Re: [PATCH v4 17/18] nvmet: New NVMe PCI endpoint target driver

Manivannan Sadhasivam <manivannan.sadhasivam@xxxxxxxxxx> · Tue, 17 Dec 2024 22:11:49 +0530

On Tue, Dec 17, 2024 at 06:35:33AM -0800, Damien Le Moal wrote:
> On 2024/12/17 0:53, Manivannan Sadhasivam wrote:
> > [...]
> > 
> >> +/*
> >> + * PCI EPF driver private data.
> >> + */
> >> +struct nvmet_pciep_epf {
> > 
> > nvmet_pci_epf?
> > 
> >> +	struct pci_epf			*epf;
> >> +
> >> +	const struct pci_epc_features	*epc_features;
> >> +
> >> +	void				*reg_bar;
> >> +	size_t				msix_table_offset;
> >> +
> >> +	unsigned int			irq_type;
> >> +	unsigned int			nr_vectors;
> >> +
> >> +	struct nvmet_pciep_ctrl		ctrl;
> >> +
> >> +	struct dma_chan			*dma_tx_chan;
> >> +	struct mutex			dma_tx_lock;
> >> +	struct dma_chan			*dma_rx_chan;
> >> +	struct mutex			dma_rx_lock;
> >> +
> >> +	struct mutex			mmio_lock;
> >> +
> >> +	/* PCI endpoint function configfs attributes */
> >> +	struct config_group		group;
> >> +	bool				dma_enable;
> >> +	__le16				portid;
> >> +	char				subsysnqn[NVMF_NQN_SIZE];
> >> +	unsigned int			mdts_kb;
> >> +};
> >> +
> >> +static inline u32 nvmet_pciep_bar_read32(struct nvmet_pciep_ctrl *ctrl, u32 off)
> >> +{
> >> +	__le32 *bar_reg = ctrl->bar + off;
> >> +
> >> +	return le32_to_cpu(READ_ONCE(*bar_reg));
> > 
> > Looks like you can use readl/writel variants here. Any reason to not use them?
> 
> A bar memory comes from dma_alloc_coherent(), which is a "void *" pointer and
> *not* iomem. So using readl/writel for accessing that memory seems awefully
> wrong to me.
> 

'iomem' is just a token that is used by sparse tool to verify correctness of
MMIO address handling.
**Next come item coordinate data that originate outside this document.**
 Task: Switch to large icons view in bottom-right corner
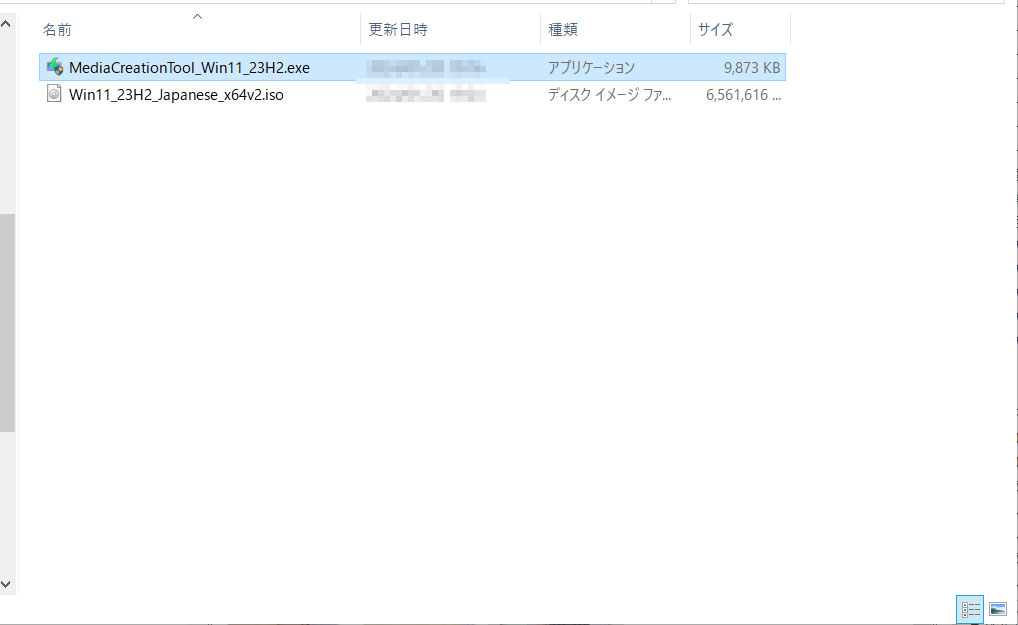(x=997, y=609)
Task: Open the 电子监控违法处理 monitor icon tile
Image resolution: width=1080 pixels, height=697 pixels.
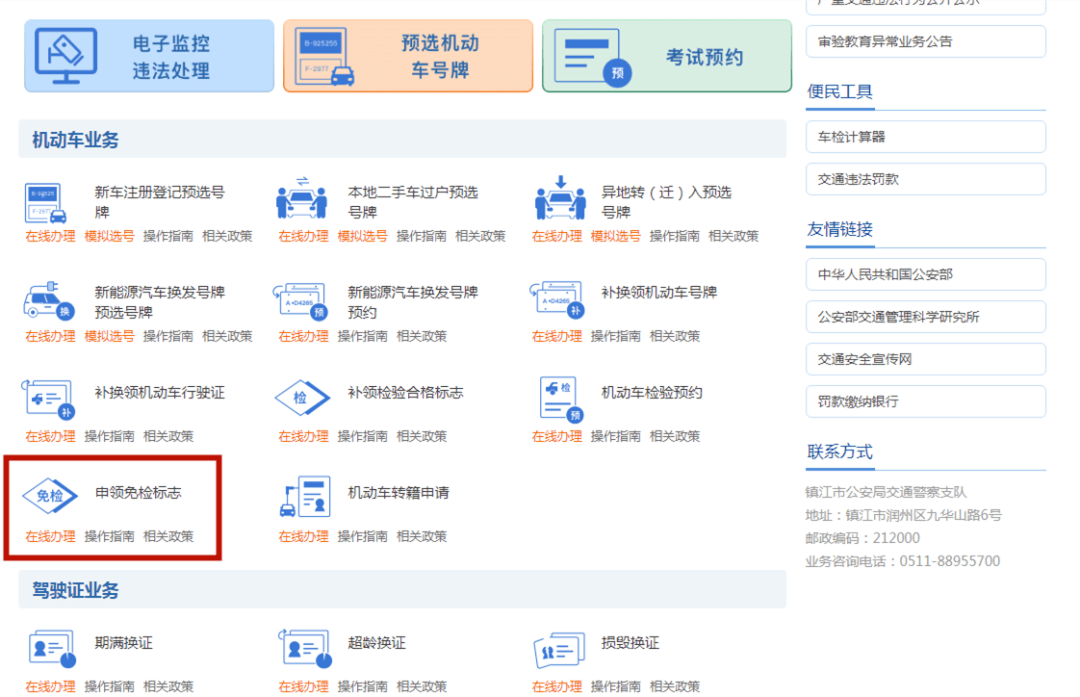Action: pyautogui.click(x=149, y=56)
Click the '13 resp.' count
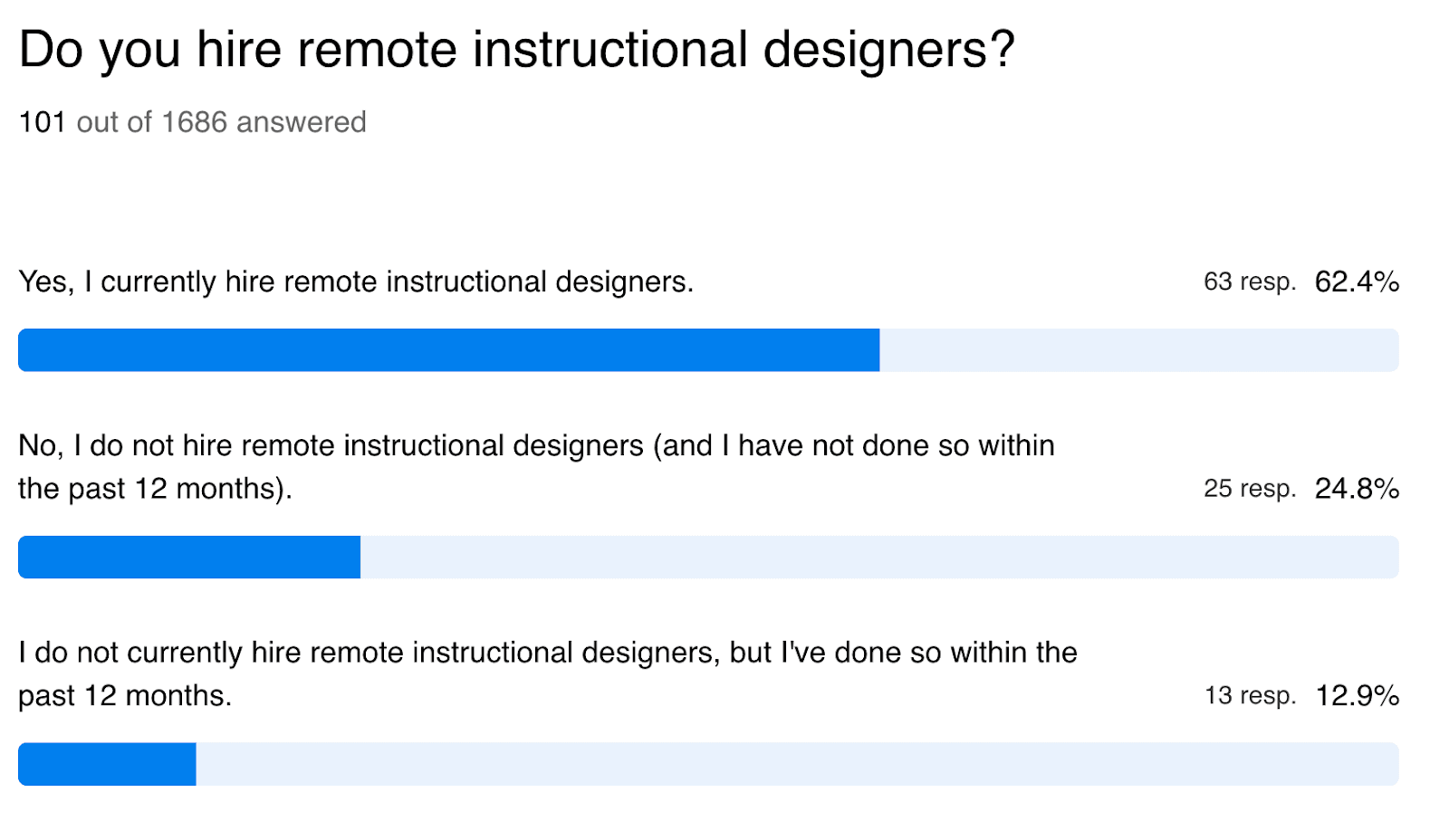The width and height of the screenshot is (1449, 840). tap(1250, 695)
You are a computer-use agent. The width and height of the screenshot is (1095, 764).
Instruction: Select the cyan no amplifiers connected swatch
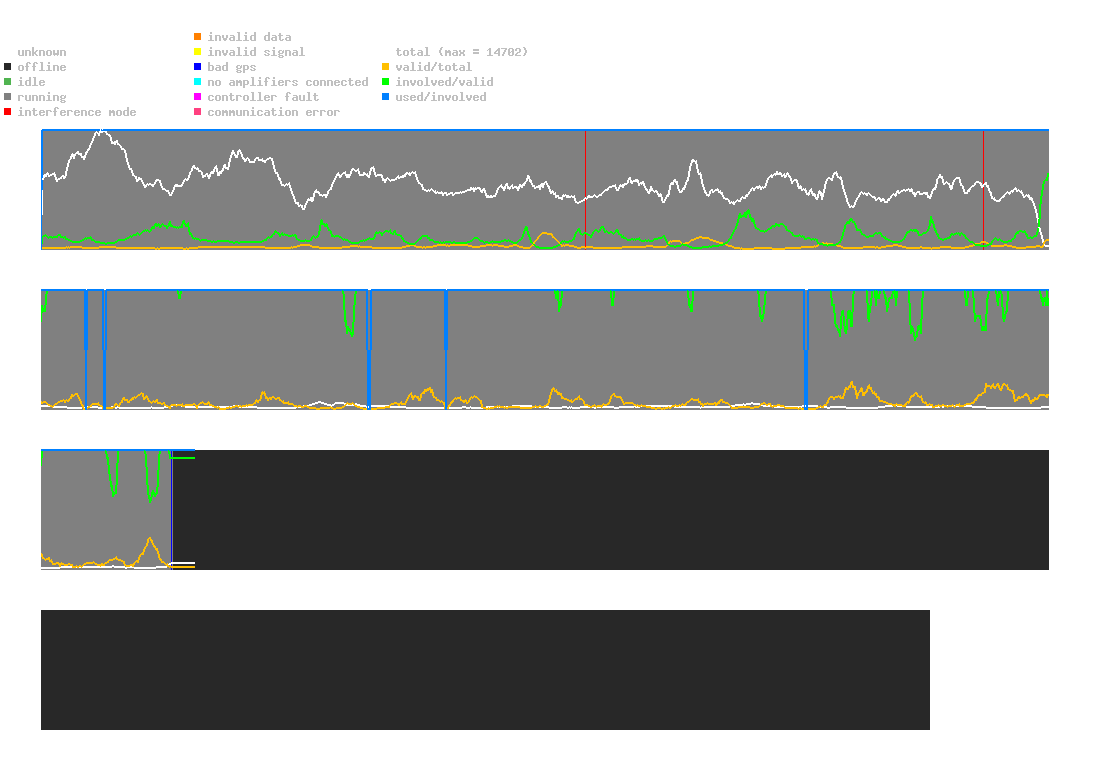(198, 82)
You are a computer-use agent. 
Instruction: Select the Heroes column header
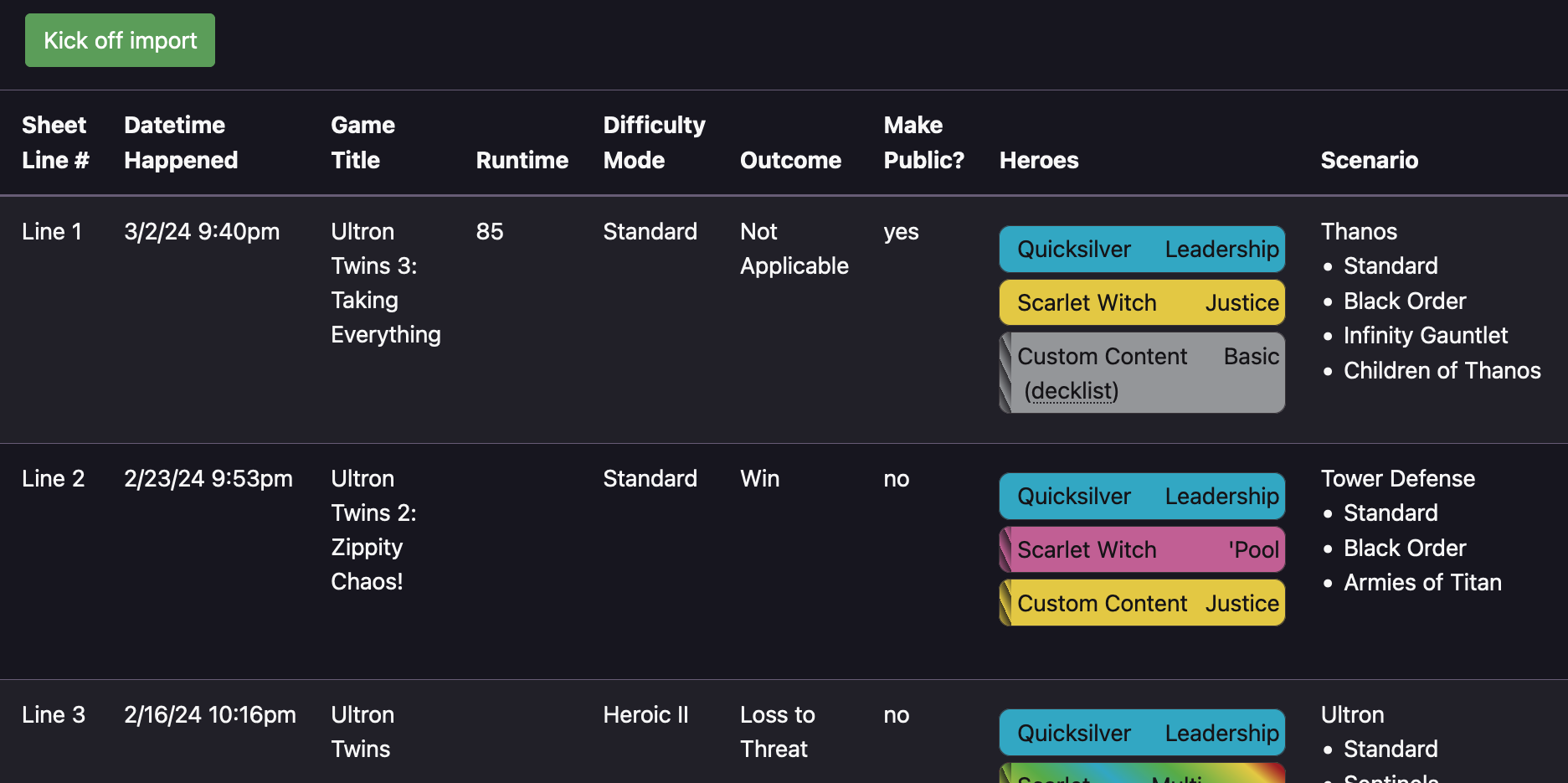point(1038,160)
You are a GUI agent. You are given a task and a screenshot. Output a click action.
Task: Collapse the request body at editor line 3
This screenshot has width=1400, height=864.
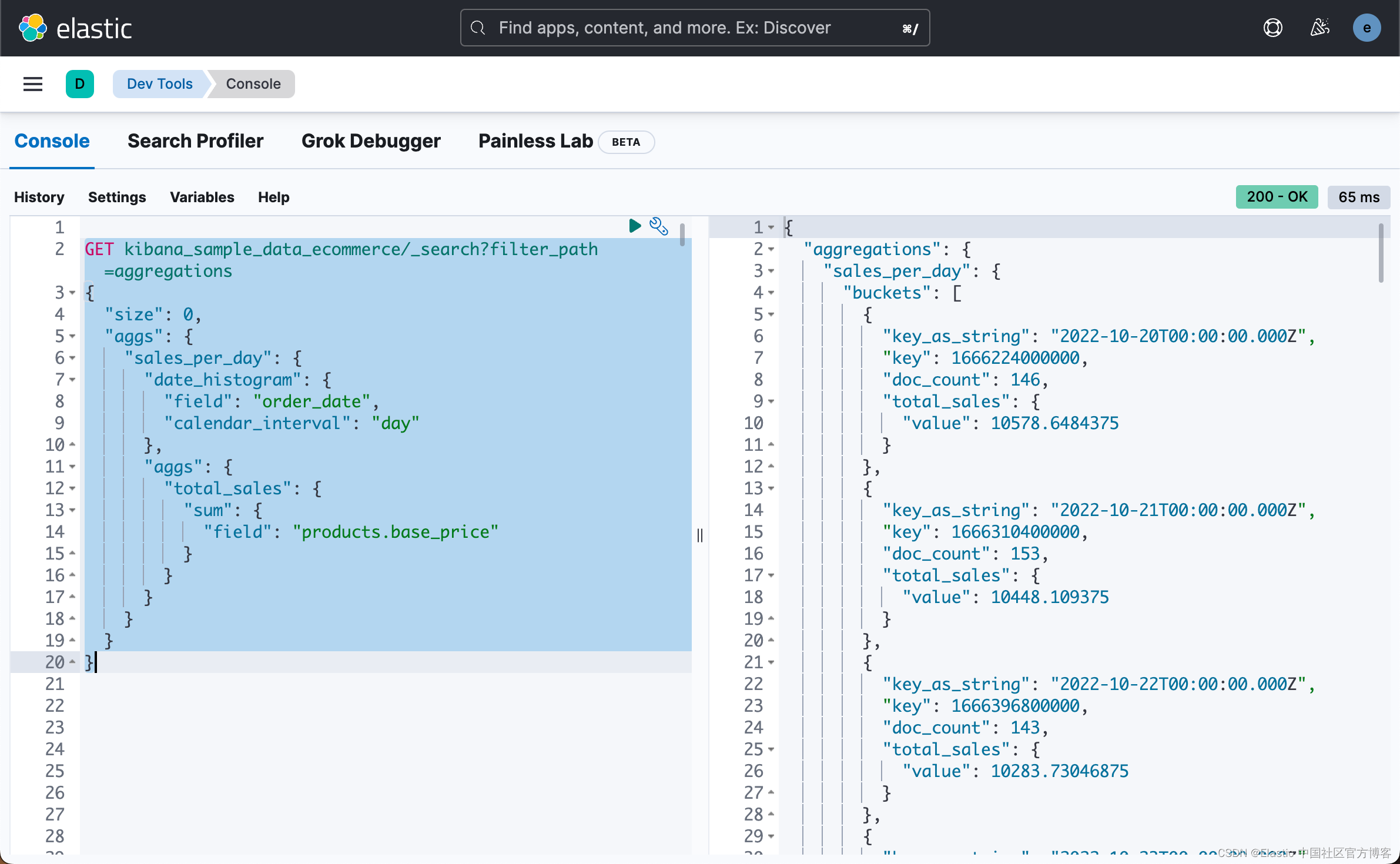tap(72, 293)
I know that the memory here is returned by
dma_alloc_coherent() and is not exactly a MMIO. But since you are using
READ_ONCE() and le32_to_cpu() on these addresses, I thought about suggesting
readl/writel that does exactly the same internally. If you do not need ordering,
then you can use relaxed variants as well.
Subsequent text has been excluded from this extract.